Pour indiquer que la parole est ouverte en interne à ce sujet, les entreprises peuvent donc mettre en place un affichage physique faisant mention de l’allaitement maternel. Cette information peut aussi être indiquée sur l’intranet, sur l’espace dédié au bien-être des salariés ou au soutien de la parentalité. De la documentation peut également être donnée aux salariées avant leur départ en congé maternité.

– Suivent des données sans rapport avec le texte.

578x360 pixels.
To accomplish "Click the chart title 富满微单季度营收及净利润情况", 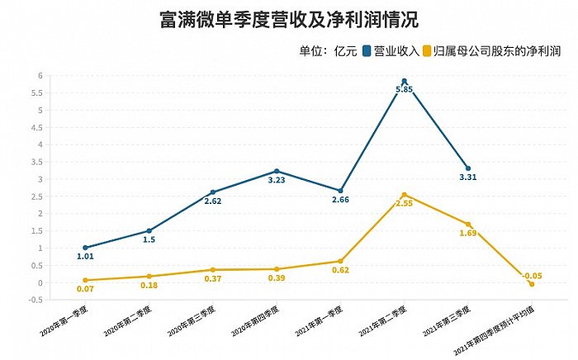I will click(x=288, y=20).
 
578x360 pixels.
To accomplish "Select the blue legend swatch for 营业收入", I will click(x=367, y=52).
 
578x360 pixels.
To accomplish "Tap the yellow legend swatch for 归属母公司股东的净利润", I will click(x=427, y=52).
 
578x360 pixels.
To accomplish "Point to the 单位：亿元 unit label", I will click(x=329, y=52).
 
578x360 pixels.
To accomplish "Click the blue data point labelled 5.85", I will click(x=404, y=81).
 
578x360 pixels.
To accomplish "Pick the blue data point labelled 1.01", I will click(x=85, y=248).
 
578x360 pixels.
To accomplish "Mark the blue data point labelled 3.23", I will click(x=277, y=171).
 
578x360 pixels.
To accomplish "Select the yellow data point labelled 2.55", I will click(x=404, y=195).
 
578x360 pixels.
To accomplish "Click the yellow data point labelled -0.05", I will click(x=532, y=284).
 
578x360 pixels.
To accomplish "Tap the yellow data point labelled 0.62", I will click(x=340, y=261).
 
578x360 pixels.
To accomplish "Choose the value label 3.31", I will click(x=467, y=178).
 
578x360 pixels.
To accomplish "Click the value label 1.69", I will click(x=467, y=234).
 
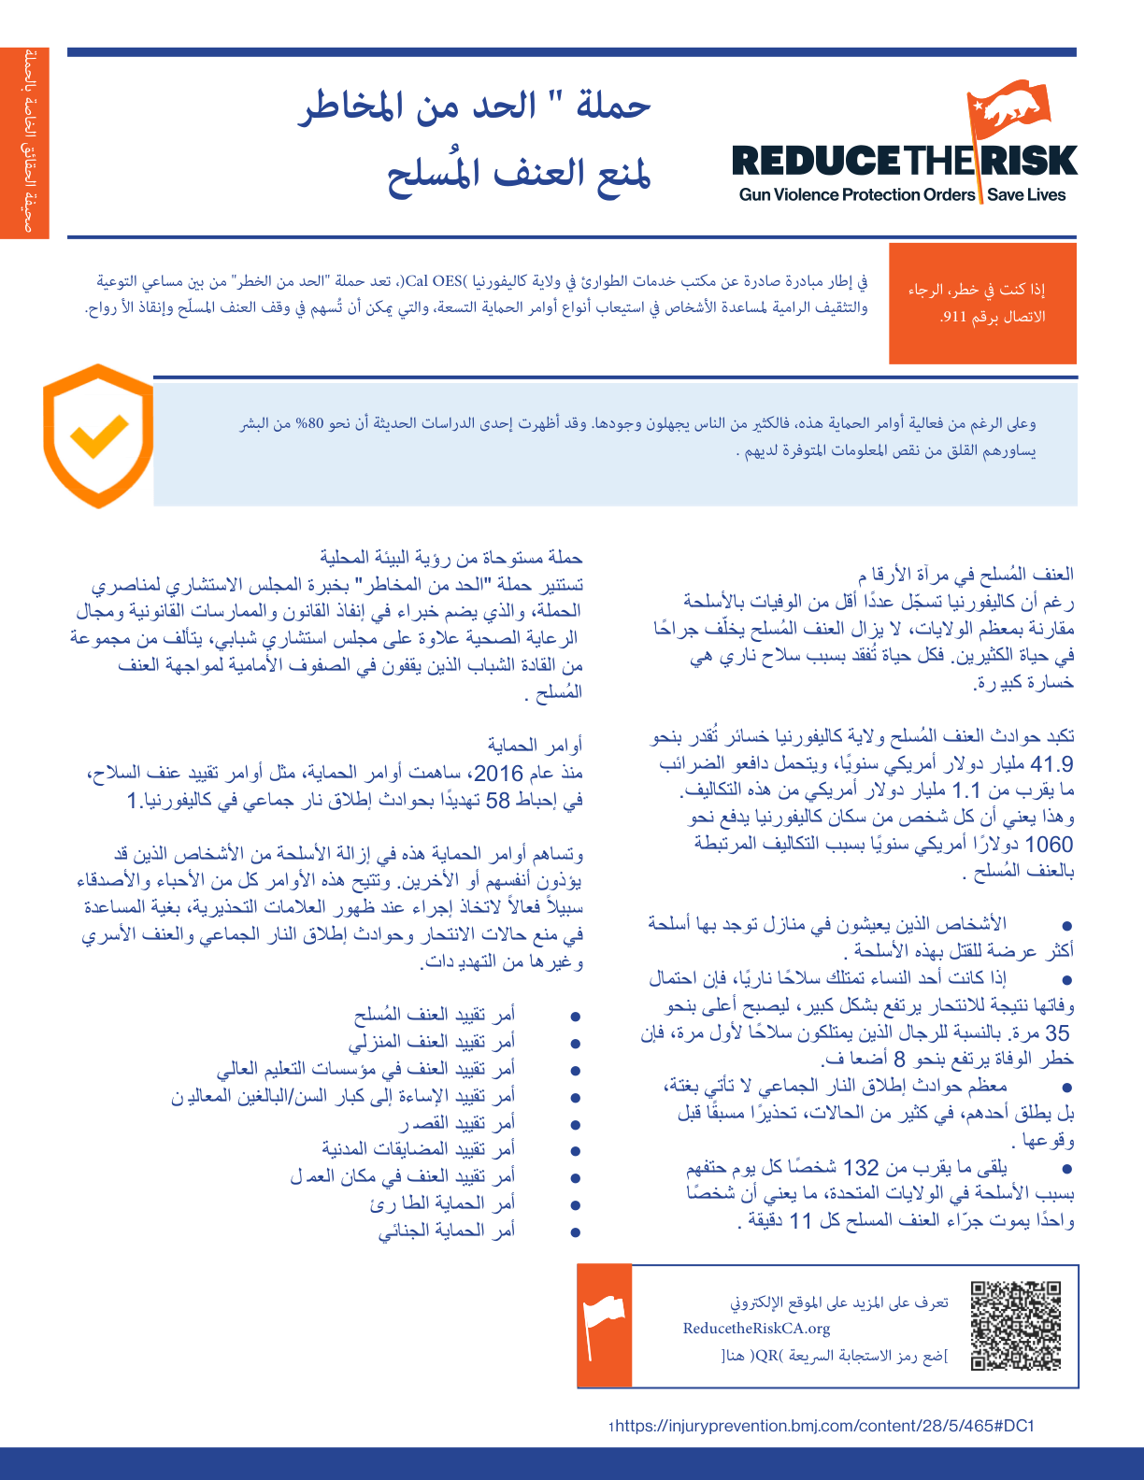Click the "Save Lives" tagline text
1026,195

À lire aussi : Les mères allaitantes continuent d’être discriminées dans l’espace public

Au niveau des conditions de tire-allaitement, une salle qui ferme à clé, et à l’abri des regards, doit également pouvoir être mise à disposition des employées qui en font la requête. Et les entreprises peuvent même aller plus loin en installant un frigo, ou encore en n’annulant pas la rémunération des pauses allaitement. Du côté des mères, elles doivent pouvoir se sentir libres d’aborder le sujet, dès leur grossesse, auprès de leur responsable hiérarchique ou des ressources humaines.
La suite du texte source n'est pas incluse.